The first year he reached what became Julianehåb District where he made certain explorations and spent the winter. On their way southwards he investigated the area of Tunulliarfik Fjord and Hvalsey, which contained the remains of earlier Norse settlements. The next year he passed Cape Farewell and worked a little way up the unmapped east coast to an island which he called Nenese (Nanuuseq). Walløe constantly struggled with drift-ice and bad weather while navigating along the coast.
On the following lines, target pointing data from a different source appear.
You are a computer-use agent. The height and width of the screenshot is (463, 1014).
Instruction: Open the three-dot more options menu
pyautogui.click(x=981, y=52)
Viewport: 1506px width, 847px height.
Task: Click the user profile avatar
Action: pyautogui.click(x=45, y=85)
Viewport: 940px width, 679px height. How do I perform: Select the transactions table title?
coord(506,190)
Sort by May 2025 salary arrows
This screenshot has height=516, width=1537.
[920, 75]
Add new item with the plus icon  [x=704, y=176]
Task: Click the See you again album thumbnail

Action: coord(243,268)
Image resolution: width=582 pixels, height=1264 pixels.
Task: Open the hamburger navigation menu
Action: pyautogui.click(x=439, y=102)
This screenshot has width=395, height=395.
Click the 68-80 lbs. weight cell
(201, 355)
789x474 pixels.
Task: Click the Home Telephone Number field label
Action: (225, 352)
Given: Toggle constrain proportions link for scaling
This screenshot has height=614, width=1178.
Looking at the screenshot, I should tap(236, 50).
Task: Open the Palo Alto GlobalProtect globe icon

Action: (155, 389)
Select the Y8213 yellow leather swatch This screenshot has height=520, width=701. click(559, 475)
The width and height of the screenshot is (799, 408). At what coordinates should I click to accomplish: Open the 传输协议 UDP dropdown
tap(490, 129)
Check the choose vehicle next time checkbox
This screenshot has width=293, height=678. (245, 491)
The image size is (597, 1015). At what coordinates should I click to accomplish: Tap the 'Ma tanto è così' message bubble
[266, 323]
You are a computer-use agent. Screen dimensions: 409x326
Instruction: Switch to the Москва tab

Walloe is the first European in modern times who is known with certainty to have landed on the southern part of the east coast. Walløe then settled in Denmark and never returned to Greenland. He subsequently wrote down reliable and authentic records of the natural and ice conditions on the East Coast. Walløe was the first European who has given a description of the nature and climate of southern Greenland, of the great ice occurrence and the great difficulties ice present in the way of movement of goods in these districts. His diaries contain information about the country's population and threw light on the conditions under which colonists in Greenland lived during his time.

Peder Olsen Walløe never received any recognition for his achievement and reaped little profit from his enterprise and perseverance. Afterwards he lived in most miserable circumstances, dying at the age of seventy-seven in the workhouse of the Vartov Church Hospital at Copenhagen.

Peder Olsen Walløe's diaries were published during 1927 in the abstracts by noted Danish archivist and historian Louis Theodor Alfred Bobé (1867-1951). Dr. Louis Bobé was a professor at the University of Copenhagen, chairman of the Greenlandic Society (Grønlandske selskabs) (1921-1924) and was appointed Royal Danish historian in 1921.

Cape Walløe in Southeast Greenland was named after him.